**Activity**
The required output is the exact run of lines below that opens at the line with "Given: Select the Product Measurements tab" and closes at the line with "You are a computer-use agent. 596x575 pixels.".

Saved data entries
■ ■ ■ ■

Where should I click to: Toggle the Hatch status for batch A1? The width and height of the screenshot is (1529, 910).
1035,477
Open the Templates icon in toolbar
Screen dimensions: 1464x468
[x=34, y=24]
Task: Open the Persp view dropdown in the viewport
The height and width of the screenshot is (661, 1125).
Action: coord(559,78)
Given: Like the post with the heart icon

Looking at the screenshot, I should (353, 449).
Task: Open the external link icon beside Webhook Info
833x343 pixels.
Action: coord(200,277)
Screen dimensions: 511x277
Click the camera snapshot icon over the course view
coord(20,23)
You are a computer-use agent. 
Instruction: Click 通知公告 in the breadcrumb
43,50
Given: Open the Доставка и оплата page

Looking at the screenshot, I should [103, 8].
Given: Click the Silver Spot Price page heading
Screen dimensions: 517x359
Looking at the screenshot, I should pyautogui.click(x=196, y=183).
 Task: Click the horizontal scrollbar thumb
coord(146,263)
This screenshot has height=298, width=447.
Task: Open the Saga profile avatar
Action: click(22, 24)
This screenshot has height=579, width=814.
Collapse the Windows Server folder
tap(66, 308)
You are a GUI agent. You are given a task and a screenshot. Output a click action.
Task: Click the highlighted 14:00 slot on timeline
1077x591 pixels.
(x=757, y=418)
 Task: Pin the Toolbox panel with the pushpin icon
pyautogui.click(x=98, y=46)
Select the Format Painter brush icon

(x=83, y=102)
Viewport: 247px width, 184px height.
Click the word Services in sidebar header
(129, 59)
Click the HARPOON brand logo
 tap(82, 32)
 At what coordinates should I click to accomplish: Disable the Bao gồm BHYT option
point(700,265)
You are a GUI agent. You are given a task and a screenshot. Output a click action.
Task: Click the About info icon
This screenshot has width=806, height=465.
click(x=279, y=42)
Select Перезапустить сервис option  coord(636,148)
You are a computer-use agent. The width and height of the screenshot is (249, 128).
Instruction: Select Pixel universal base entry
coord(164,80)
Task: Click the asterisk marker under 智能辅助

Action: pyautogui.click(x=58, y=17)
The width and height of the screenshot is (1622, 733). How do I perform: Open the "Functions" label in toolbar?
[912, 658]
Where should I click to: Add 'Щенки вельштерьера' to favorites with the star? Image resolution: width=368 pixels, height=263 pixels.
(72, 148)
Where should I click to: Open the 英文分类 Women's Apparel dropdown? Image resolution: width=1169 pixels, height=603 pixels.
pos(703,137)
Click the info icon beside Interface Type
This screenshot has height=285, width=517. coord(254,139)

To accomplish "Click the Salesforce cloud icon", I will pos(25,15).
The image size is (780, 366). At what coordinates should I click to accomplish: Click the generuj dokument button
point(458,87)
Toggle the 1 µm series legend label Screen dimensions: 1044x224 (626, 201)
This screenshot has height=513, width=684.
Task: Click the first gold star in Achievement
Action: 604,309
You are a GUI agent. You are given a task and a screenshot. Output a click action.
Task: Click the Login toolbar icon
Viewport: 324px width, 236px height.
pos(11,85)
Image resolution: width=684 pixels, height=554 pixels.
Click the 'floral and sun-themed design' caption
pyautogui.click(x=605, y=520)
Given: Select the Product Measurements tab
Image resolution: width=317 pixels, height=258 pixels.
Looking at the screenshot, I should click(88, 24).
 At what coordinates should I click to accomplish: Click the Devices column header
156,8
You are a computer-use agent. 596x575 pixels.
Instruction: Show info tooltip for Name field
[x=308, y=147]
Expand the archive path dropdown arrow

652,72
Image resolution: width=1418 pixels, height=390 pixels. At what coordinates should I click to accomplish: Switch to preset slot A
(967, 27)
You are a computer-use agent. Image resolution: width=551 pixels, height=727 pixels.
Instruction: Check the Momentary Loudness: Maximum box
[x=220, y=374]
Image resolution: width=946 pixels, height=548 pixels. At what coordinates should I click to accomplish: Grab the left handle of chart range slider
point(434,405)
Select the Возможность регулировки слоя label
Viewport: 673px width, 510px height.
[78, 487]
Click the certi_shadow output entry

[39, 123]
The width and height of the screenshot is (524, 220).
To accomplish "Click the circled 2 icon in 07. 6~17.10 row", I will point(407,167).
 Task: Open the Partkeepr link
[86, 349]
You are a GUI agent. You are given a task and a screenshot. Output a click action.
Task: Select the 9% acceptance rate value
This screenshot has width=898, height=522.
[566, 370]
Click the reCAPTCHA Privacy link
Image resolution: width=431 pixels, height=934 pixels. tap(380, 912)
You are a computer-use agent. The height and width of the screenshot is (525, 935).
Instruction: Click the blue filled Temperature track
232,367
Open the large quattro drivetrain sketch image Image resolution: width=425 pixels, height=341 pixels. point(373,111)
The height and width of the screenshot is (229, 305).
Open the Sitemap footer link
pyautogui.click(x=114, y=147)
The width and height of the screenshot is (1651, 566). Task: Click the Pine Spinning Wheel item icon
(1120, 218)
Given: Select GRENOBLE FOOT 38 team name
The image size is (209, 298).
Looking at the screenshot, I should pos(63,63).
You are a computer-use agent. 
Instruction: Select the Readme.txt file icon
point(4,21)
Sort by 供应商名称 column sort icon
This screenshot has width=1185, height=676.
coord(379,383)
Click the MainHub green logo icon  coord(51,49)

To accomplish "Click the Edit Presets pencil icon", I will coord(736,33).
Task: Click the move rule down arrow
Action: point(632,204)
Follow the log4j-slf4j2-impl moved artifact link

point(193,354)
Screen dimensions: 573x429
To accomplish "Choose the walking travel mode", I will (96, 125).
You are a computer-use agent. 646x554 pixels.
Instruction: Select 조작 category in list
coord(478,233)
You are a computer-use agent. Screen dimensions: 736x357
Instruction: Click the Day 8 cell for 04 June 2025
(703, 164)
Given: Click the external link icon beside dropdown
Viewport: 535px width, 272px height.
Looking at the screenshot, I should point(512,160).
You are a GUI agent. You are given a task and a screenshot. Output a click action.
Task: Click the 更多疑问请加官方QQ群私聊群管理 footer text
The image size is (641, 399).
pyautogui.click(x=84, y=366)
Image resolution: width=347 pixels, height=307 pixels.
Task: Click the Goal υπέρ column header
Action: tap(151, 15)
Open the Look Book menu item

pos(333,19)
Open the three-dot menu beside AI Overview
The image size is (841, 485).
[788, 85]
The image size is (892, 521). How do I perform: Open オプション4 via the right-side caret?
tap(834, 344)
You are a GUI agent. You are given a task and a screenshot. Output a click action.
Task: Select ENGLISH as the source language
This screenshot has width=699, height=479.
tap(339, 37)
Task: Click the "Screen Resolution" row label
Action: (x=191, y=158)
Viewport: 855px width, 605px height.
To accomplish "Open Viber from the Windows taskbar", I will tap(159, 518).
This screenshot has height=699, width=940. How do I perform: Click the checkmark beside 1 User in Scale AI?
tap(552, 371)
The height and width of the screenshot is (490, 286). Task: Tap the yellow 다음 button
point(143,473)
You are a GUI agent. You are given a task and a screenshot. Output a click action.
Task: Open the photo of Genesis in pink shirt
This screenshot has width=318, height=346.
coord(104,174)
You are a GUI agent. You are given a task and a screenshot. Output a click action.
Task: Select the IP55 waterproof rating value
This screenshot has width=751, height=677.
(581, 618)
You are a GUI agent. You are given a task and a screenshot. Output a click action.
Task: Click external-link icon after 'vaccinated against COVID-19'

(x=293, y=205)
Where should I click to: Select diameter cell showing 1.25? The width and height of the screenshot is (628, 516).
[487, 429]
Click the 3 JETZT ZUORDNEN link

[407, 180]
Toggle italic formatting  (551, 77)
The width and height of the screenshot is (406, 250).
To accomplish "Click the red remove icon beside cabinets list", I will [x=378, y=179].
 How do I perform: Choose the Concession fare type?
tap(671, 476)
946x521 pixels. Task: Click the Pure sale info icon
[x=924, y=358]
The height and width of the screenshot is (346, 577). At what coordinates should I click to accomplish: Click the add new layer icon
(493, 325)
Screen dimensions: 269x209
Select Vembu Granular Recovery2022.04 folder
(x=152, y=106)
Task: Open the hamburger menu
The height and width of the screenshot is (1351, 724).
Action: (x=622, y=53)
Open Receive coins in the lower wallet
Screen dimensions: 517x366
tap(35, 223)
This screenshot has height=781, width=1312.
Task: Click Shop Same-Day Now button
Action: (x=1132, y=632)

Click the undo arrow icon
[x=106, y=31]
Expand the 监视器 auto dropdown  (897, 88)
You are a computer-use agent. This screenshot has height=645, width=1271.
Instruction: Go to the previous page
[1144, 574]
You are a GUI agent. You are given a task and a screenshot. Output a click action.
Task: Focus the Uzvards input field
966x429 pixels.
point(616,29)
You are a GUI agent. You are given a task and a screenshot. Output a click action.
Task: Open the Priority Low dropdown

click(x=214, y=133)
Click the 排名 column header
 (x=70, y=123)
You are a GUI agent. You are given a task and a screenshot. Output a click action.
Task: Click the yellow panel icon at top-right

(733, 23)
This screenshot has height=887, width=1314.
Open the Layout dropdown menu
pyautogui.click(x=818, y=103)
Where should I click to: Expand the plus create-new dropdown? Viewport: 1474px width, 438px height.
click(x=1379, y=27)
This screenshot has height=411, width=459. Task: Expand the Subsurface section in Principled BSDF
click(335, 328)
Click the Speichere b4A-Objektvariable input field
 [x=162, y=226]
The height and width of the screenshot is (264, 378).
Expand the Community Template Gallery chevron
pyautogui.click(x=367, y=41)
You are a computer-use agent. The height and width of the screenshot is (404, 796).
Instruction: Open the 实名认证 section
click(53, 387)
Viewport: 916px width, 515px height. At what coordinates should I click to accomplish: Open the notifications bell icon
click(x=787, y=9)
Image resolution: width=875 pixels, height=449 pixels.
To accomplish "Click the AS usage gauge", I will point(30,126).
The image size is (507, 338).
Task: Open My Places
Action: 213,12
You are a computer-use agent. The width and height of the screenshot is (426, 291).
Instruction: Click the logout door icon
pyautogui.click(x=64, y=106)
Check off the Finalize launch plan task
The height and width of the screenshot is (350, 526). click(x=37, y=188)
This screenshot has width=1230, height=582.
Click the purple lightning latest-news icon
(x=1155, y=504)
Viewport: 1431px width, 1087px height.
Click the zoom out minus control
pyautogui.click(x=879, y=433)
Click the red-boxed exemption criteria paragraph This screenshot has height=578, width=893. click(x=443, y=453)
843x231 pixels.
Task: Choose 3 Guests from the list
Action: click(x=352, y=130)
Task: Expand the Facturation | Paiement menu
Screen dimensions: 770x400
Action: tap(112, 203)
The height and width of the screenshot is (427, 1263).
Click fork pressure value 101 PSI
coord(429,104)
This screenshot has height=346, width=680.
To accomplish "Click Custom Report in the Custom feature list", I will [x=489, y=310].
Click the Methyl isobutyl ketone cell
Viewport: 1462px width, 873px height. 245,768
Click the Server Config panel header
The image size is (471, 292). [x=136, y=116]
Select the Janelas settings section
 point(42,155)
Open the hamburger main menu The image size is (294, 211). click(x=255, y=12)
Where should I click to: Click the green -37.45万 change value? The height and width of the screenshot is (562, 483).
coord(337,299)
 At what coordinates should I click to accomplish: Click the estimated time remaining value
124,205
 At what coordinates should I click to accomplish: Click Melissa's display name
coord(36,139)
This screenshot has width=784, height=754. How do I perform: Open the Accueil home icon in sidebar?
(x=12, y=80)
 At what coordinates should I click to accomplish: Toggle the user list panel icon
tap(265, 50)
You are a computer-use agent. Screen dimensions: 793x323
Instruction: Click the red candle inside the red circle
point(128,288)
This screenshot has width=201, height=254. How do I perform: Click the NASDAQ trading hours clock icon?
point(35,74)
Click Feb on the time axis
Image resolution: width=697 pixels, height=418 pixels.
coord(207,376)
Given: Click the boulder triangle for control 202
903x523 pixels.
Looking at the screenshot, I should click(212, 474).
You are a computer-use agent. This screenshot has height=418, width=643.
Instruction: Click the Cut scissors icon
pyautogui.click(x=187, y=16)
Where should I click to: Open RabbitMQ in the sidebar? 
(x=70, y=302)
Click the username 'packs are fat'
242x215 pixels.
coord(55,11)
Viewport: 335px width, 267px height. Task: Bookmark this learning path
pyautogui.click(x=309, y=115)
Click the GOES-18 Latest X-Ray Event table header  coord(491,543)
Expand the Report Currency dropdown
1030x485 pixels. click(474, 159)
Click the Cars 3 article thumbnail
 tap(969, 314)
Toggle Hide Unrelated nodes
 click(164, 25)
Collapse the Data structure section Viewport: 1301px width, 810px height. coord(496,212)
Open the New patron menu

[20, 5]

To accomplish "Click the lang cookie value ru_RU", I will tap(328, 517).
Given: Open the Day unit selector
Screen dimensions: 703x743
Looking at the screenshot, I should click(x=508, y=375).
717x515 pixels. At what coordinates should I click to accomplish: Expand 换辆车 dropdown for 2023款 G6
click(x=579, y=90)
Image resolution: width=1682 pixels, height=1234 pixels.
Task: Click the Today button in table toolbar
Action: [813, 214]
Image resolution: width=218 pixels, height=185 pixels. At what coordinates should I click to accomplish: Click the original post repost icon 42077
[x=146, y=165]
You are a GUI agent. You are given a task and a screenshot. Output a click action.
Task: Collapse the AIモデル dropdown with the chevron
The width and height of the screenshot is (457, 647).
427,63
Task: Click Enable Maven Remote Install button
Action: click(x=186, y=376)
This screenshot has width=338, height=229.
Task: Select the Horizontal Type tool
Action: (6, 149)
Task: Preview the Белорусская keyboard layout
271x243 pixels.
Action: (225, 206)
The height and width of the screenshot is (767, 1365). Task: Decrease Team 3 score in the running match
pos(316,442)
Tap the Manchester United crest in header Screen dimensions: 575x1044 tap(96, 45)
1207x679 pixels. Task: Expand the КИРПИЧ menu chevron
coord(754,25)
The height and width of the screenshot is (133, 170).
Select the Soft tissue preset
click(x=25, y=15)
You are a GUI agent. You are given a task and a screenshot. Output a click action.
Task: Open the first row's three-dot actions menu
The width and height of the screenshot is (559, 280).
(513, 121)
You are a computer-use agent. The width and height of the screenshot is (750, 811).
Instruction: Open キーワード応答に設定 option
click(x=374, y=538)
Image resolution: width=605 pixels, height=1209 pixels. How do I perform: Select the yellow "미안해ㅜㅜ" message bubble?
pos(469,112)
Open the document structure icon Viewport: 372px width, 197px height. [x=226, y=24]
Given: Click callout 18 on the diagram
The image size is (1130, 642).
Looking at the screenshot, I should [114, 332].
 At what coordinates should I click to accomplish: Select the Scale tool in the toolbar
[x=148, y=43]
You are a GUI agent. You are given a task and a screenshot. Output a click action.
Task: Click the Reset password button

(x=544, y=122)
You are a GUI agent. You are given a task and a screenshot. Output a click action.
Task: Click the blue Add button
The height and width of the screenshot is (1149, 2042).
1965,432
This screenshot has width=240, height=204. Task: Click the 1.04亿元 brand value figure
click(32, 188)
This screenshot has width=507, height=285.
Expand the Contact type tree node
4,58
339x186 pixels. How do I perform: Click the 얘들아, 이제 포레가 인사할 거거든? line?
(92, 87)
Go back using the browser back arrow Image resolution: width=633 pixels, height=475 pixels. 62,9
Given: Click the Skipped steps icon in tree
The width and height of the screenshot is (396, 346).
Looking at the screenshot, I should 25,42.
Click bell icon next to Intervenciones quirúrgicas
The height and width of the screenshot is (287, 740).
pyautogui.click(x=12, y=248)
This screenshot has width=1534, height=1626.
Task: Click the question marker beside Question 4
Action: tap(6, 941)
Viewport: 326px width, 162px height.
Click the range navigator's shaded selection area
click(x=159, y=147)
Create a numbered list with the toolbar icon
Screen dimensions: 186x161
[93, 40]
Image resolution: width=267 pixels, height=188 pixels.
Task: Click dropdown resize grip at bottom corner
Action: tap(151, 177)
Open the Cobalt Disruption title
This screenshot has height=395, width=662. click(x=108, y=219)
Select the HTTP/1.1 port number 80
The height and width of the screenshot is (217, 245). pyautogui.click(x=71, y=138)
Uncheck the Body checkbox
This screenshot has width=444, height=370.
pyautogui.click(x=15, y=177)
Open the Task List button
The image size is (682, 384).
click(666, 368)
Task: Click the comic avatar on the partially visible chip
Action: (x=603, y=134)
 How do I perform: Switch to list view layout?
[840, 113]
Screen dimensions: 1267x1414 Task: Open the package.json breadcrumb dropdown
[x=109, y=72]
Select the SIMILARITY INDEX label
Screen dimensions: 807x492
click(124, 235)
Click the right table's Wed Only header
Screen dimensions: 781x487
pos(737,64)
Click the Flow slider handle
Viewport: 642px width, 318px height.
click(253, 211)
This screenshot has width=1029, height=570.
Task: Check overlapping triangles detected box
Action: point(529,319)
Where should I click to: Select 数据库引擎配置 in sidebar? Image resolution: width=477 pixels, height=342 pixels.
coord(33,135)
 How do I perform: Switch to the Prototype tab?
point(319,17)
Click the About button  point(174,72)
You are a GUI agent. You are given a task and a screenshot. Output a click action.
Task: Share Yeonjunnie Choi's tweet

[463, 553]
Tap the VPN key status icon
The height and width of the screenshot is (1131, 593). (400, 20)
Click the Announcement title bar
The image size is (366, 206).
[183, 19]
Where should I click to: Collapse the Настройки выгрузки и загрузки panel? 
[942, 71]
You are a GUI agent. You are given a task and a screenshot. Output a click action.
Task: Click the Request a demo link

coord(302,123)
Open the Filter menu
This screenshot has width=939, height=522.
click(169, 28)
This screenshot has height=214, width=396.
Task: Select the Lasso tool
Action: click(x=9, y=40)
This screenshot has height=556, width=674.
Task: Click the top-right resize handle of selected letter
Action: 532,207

■ ■ ■ ■

**Task response**
Given: Select the Product Measurements tab
Image resolution: width=317 pixels, height=258 pixels.
Looking at the screenshot, I should click(88, 24).
 At what coordinates should I click to accomplish: Click the Devices column header
156,8
You are a computer-use agent. 596x575 pixels.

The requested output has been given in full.